Background Coronary perforation (CP) during chronic total occlusion percutaneous coronary intervention for stable angina (CTO-PCI) is a rare but serious event. The evidence base is limited and the long-term effects unclear.
Methods Data analysed from the British Cardiovascular Intervention Society dataset on all CTO-PCI procedures performed in England and Wales between 2006 and 2013. Multivariate logistic regressions and propensity scores were used to identify predictors of CP and its association with outcomes.

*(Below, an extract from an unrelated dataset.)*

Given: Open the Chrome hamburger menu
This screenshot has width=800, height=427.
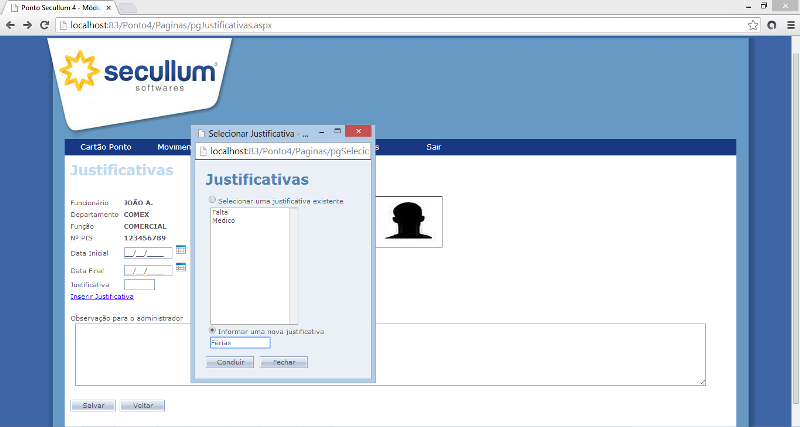Looking at the screenshot, I should tap(789, 24).
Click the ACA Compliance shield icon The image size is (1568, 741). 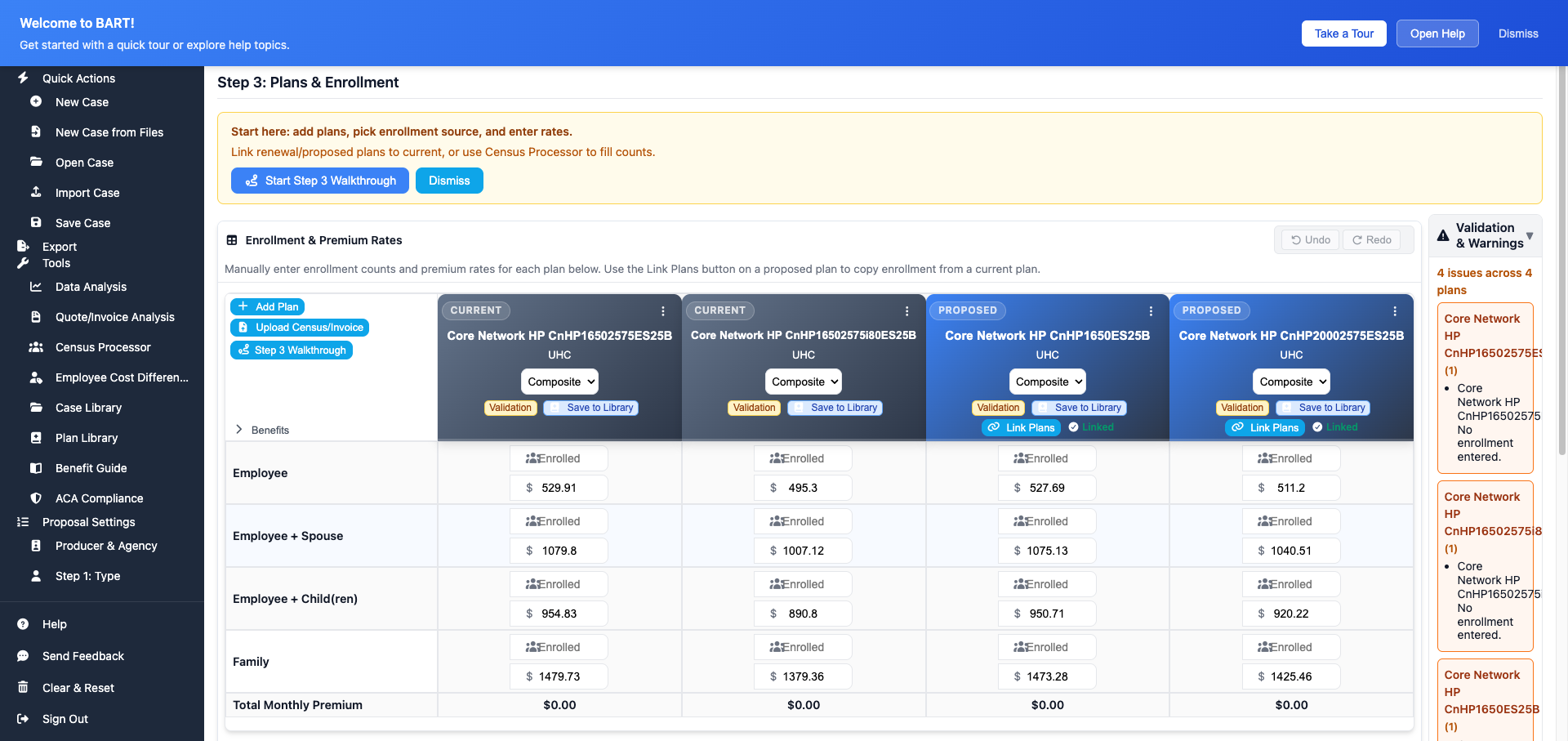tap(36, 498)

Results A total of 376 CP were recorded from 26,807 CTO-PCI interventions (incidence of 1.4%) with an increase in frequency during the study period (p=0.012). Patient-related factors associated with an increased risk of CP were age and female gender. Procedural factors indicative of complex CTO intervention strongly related to an increased risk of CP with a close relationship between the number of complex strategies utilised and CP evident (p=0.008 for trend). Tamponade occurred in 16.6% and emergency surgery in 3.4% of cases. Adverse outcomes were frequent in those patients with perforation including bleeding, transfusion, MI and death. A legacy effect of perforation on mortality was evident, with an odds ratio for 12 month mortality of 1.60 for perforation survivors compared to matched non-perforation survivors without a CP (p<0.0001).
Conclusions Many of the factors associated with an increased risk of CP were related to CTO complexity. Perforation was associated with adverse outcomes, with a legacy effect on later mortality after CP also observed.